· Ken Hoppmann · Book excerpt  · 4 min read

Dates of my initial Parkinson’s diagnosis and journey; travelling with Parkinson’s. Good initial recounting

Eight months ago, our entire family was together for Christmas...

Eight months ago, our entire family was together for Christmas...

Eight months ago, our entire family was together for Christmas. I’ve written about the physical challenges I was experiencing during that time period, a time before I received the official diagnosis. I was having trouble keeping my balance and I seemed to freeze mid-step. I had always moved with slow deliberations, but at that point the movements became labored, almost as if I had no control over them. I couldn’t accelerate them—they seemed to be stuck in a quagmire of unresponsive nerve endings. It was as if my hands and fingers were dissociated from my body. Try as I might, I couldn’t seem to control the fingers over which I had had such great command as a concert pianist. My hands and arms slowed, my legs seemed unwilling to hold me up and transport me with any regularity, my emotional awareness suffered. I wasn’t myself. My family noticed. Three months later, in March 2023, my wife and I heard the words “Parkinson’s Disease” uttered from the movement specialist’s mouth. We now had an official diagnosis: I had Parkinson’s Disease. “Well, dang it,” I said. It seemed like the start of a new journey, but the end of a life I had known and loved for so long. Perhaps I should have cried, or screamed. This was a life-altering diagnosis. I had an incurable, progressive movement disorder. It was not going to get better. It would only worsen, but I could take steps to manage the disease and its progression. Indeed, this news was going to change my life, and also the lives of my wife and family.

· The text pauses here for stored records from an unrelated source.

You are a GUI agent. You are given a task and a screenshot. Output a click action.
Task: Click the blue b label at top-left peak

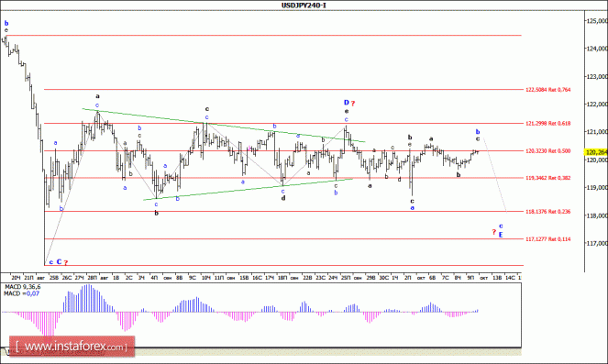[x=6, y=23]
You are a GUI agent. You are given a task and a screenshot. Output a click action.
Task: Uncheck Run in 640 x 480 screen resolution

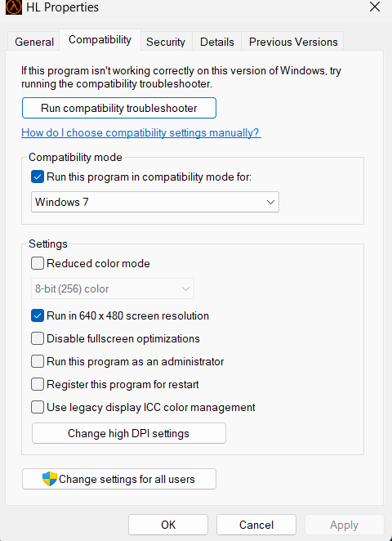pyautogui.click(x=38, y=315)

I started to take medication right away. It seemed to help the symptoms and gave me hope. There were good days and not so good days. I explained the disease to our kids, to our closest friends, some of whom couldn’t think of the right words to say, so they hugged me and demonstrated their support. Truth be told, neither they nor I knew what this really meant. I heard stories of others who were trying this activity or that therapy, with good results. Perhaps I should try that. I didn’t want to try anything. I was tired, actually exhausted and fatigued. I had to focus on work. I had to accept my limitations. I had to fight to stay strong and active.

My wife, daughter and I took a short trip the following month. We didn’t know what to expect, but I had to attempt it. The airport was difficult, the walking almost insurmountable. They met me at the gate with wheelchairs. I didn’t want to be pushed in a wheelchair. I didn’t feel disabled, I just had trouble walking. Since then, my wife and I have gone on two additional car trips. We got better at managing the demands of the disease. I balanced rest time with sightseeing time. I loved the times I spent with friends and family on those trips, but I had to balance. I grew to excitedly anticipate activities, rather than dread the strain they would place on my muscles. My attitude has shifted, and I treasure moments more than ever.

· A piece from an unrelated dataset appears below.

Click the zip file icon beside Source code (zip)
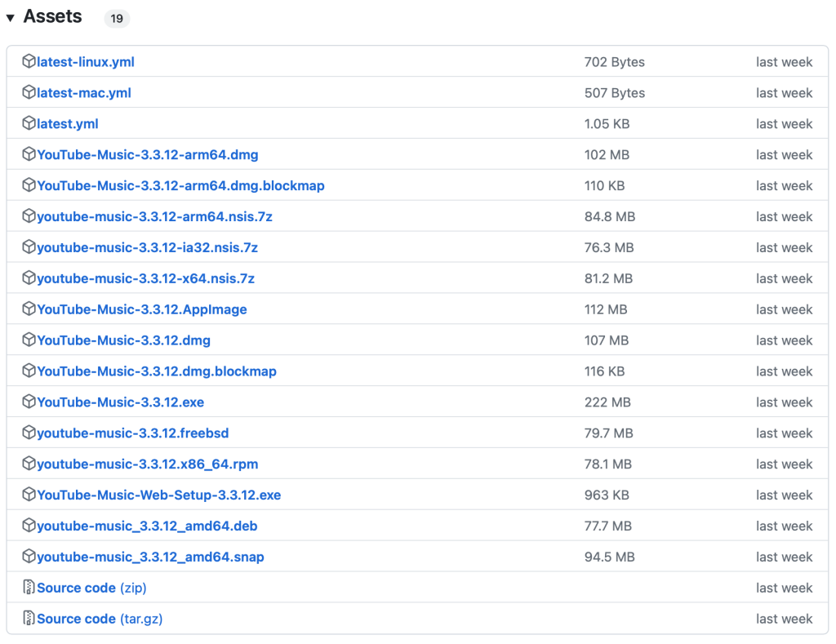This screenshot has width=836, height=644. coord(29,588)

This weekend all of our kids were together for some wedding showers. Eight months after the Christmas of 2022, we have all relaxed into some understanding and acceptance of Parkinson’s. My phone alarm goes off to remind me that it’s time to take my medication. The room full of family accepts that I need to stop and open my pill container. I fall asleep in the chair for one of my many rejuvenating chair naps, and my family accepts that I get tired frequently. We plan future trips with the acceptance that I will need to be aware of walking distances. I help my wife in the kitchen as much as I can. She suggests things I can do to help, and we both know that I will become tired after doing them and need to rest. That’s OK, because I know I’m participating in life, and my wife and family understand my limitations.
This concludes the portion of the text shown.